Mukasey explicitly embraces the most extreme theories of presidential omnipotence and lawlessness and displays as much Cheney-ite contempt for the notion of Congressional oversight as the Vice President himself. He repeatedly endorsed patently illegal behavior -- including torture -- and refused even to pretend that he cared what the Senate thought about any of it. He even told Republican Senators that they have no right to pass a whistleblower law allowing federal employees who learn of lawbreaking to inform Congress about it, because such a law would infringe on the President's constitutional powers. In Mukasey's worldview, the President has unlimited power and Congress has none.
And none of this is particularly surprising, given that -- as I emphasized after his nomination was announced -- Mukasey is the federal judge who, when presiding over the Padilla case in 2002, endorsed the most tyrannical and un-American power there is, when he ruled that the President even has the power to imprison U.S. citizens indefinitely, even when detained on U.S. soil, with no process of any kind -- a position he refused to repudiate during his confirmation hearing.

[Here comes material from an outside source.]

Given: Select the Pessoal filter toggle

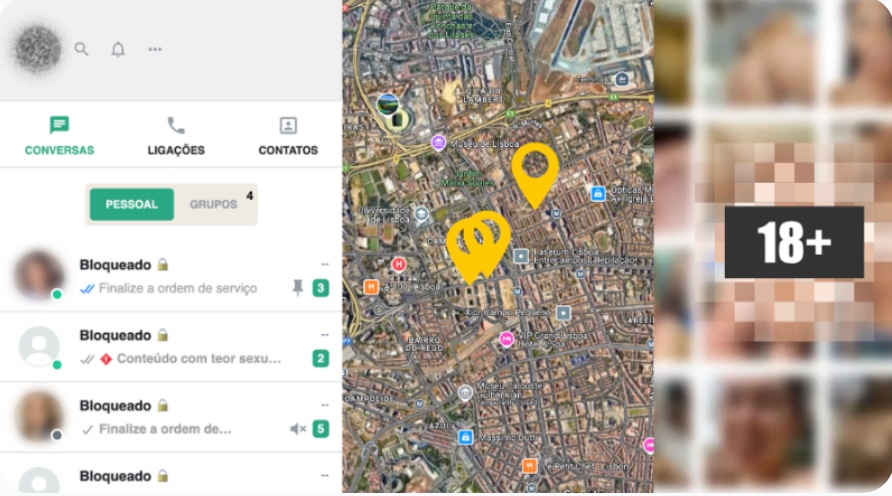Looking at the screenshot, I should [132, 204].
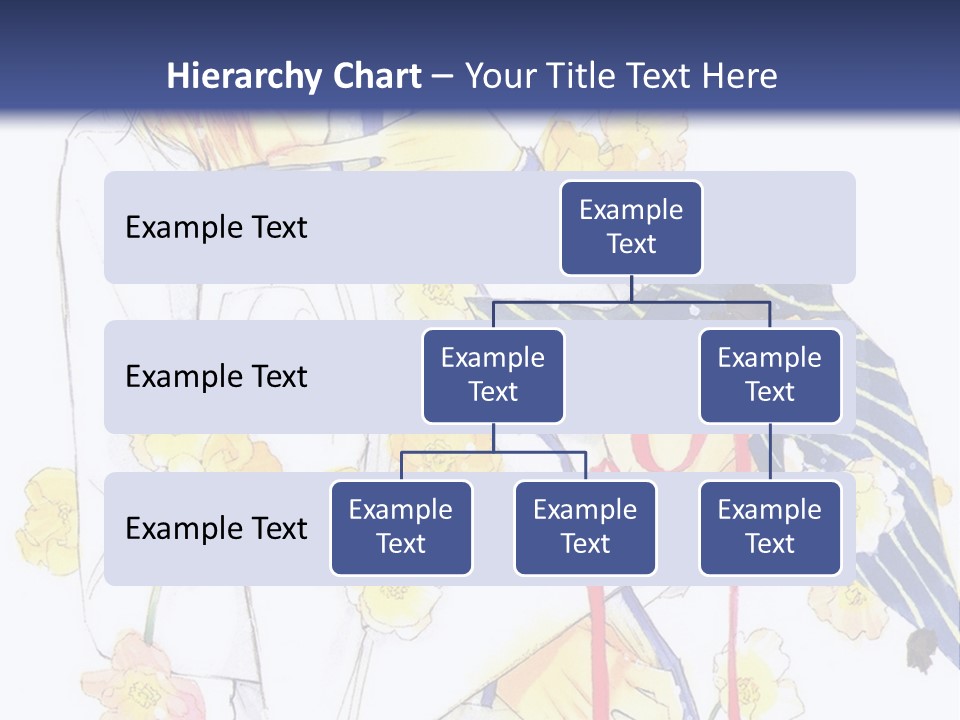This screenshot has height=720, width=960.
Task: Click the second-level right Example Text box
Action: click(770, 376)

None of what he said yesterday is extraordinary, despite how radical and jarring it is. Mukasey repeatedly insisted that even his most lawlessness-endorsing views are within our political mainstream, and he's right about that. It's now been seven years that our country has functioned under the radical executive power theories of the Bush administration, which include the right of the President to break the law. Congress long ago decided it would do nothing about any of it, would acquiesce to it, and thus -- as was predictable and predicted -- it has all become normalized.
Yesterday's hearing was the most potent illustration we've seen of that normalization. But it was potent not because anything happened yesterday, but precisely because nothing did happen -- and nothing will.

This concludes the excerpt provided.